### Exercise brief
Give back the text of every entry below line for line, without changing anything, and leave out the pictures.

---

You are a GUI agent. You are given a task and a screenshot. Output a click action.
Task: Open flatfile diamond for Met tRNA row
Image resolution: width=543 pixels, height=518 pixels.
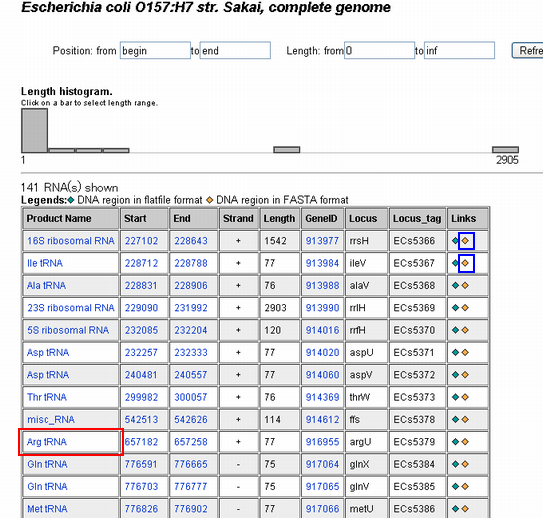coord(455,509)
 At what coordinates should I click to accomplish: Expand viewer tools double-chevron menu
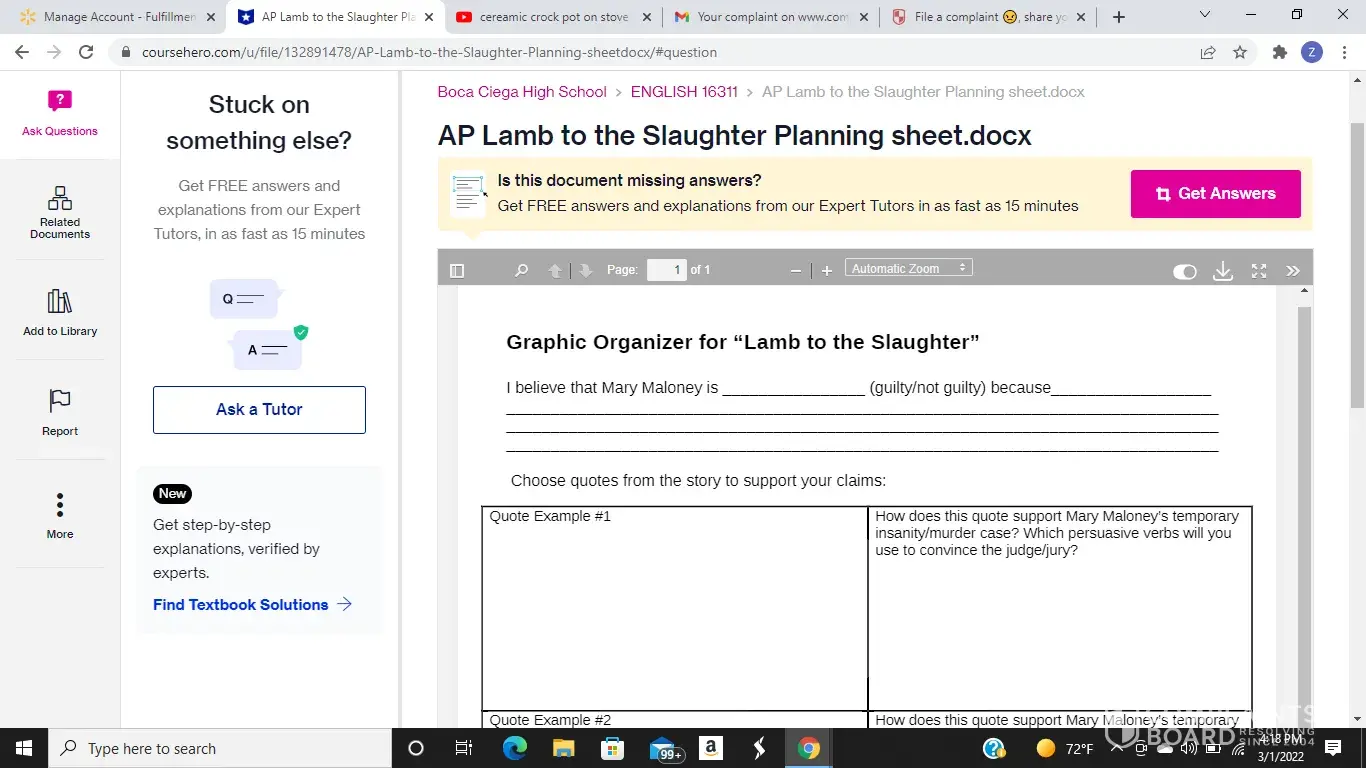1293,271
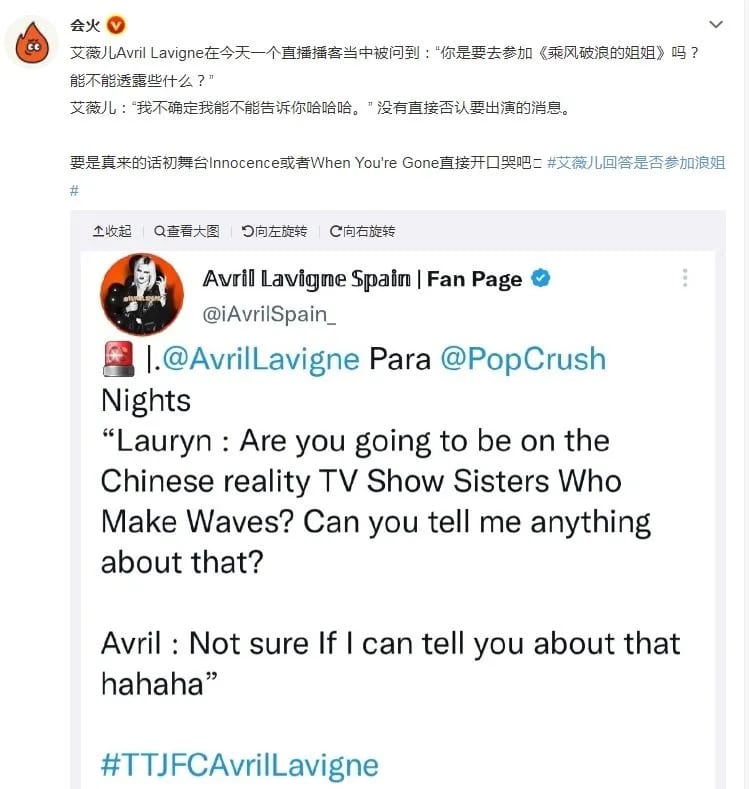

---

### Result for this task
You are a GUI agent. You are given a task and a screenshot. Output a click action.
Task: Open flatfile diamond for Met tRNA row
Image resolution: width=543 pixels, height=518 pixels.
coord(455,509)
 At what coordinates should I click to accomplish: Expand viewer tools double-chevron menu
1293,271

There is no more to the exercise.